“What are you trying to sell me?” has become code for: I don’t trust you, and when Nixon was forced out of office people carried signs around with his face next to: “Would you buy a used car from this man?” It’s hard to think of any profession that has sunk to lower levels of esteem in the public eye, than that of the salesman.
In his 1995 business classic SPIN selling, Neil Rackham comes to the rescue. In it he concludes twelve years of research where he and his team looked at 35 000 recorded sales calls spanning 35 industries, ranking each on more than a hundred different parameters.
The emergent patterns are surprising, to the author as well as to at least this reader.
Because it turns out that people who are effective at sales, are actually nothing like the popular idea of the sales person: They don’t rely on their charm and they don’t try hard to close deals. Instead they work methodically to help potential customers uncover their needs, and then spend a tiny fraction of their efforts (if at all!) mapping those needs to the product or service that they’re effectively there to sell.
Rackham himself explains how he was initially surprised to see effective sales people spend so little time in “sales mode”, but then gradually came to understand that how we do sales have changed because of how the type of problems our solutions intend to solve has changed.
Business life has become increasingly complex and what used to work in simpler times—such as focusing intensely on closing deals—has become counterproductive. Sales these days is all about creating an unbiased understanding of the complex reality of a potential customer. A reality where your product might just be a part of a larger puzzle.
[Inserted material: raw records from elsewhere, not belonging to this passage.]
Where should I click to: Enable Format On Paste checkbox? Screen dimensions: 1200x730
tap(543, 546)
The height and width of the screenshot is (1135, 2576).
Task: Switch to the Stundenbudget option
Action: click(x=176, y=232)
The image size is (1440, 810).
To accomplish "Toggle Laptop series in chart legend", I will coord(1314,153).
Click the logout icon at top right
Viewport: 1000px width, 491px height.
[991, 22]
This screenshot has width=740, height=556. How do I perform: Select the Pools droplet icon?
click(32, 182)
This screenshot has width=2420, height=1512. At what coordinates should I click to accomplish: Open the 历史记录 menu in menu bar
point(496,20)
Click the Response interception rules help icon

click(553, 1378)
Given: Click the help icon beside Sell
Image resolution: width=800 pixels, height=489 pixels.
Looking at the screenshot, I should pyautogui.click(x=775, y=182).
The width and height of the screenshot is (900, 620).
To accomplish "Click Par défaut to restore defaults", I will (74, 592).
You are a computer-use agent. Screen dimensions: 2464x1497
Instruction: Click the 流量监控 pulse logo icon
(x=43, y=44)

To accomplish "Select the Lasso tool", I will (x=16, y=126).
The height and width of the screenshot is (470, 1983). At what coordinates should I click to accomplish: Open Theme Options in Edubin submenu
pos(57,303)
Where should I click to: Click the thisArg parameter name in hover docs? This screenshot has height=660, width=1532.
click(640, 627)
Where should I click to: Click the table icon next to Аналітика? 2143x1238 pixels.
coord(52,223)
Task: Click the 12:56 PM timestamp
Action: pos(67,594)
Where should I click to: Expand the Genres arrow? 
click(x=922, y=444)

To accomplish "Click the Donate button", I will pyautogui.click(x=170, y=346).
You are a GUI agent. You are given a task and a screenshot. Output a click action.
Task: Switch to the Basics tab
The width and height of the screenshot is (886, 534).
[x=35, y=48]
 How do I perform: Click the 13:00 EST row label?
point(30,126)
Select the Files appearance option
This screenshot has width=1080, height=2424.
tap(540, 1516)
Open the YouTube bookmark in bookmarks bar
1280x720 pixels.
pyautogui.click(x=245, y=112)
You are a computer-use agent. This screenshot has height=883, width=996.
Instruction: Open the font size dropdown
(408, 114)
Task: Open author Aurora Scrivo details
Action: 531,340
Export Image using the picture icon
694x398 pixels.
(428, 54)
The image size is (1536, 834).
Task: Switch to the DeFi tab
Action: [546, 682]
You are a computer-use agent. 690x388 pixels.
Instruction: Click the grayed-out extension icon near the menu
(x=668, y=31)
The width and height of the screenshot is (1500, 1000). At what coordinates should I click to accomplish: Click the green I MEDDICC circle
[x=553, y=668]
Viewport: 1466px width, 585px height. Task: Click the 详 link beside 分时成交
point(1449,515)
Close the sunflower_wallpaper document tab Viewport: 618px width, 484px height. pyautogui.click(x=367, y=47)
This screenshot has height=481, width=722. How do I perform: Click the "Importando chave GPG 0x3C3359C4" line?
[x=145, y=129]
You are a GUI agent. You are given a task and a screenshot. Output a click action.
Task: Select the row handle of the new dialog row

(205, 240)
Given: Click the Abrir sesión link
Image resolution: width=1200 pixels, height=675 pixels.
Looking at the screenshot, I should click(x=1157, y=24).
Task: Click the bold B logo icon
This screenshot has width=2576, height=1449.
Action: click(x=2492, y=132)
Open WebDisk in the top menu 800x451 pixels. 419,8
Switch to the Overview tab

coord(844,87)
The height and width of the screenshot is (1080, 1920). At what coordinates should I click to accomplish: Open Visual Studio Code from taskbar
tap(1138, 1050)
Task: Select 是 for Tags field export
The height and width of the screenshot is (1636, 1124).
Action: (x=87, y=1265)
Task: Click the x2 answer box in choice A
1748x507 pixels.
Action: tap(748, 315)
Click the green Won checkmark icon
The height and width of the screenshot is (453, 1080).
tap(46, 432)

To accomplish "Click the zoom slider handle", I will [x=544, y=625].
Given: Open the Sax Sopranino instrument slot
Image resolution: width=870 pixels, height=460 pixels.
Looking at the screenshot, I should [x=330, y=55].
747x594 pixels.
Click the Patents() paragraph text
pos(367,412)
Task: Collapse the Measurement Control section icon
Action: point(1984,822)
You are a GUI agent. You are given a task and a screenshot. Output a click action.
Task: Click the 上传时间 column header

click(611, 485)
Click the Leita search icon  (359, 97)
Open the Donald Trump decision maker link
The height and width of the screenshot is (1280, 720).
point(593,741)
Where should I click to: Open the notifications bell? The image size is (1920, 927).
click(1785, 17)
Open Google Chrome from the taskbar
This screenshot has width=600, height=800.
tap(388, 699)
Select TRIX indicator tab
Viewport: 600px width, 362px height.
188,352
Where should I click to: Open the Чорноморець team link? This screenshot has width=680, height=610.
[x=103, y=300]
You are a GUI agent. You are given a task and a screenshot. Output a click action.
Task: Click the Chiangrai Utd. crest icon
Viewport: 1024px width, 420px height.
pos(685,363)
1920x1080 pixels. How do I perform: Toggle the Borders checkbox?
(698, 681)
This explains why founders aren’t always best suited for sales; obsessed with their own value proposition they tend to come off as pushy to customers who are rarely looking for a one size fits all kind of solution.
Especially in enterprise software (which is where I come from) decision makers have long ago accepted that they’re bound to a sprawling patchwork of products and services that they need to make the best of in order to support their business. There are always going to be an infinite number of technical problems, but only some of them makes economic sense to address. Uncovering where these leverage points are, requires both business savvy and technical know-how.
This ought to be what’s driving the constant reshuffling of any company’s backlog. It’s also very much what sales has come to be about.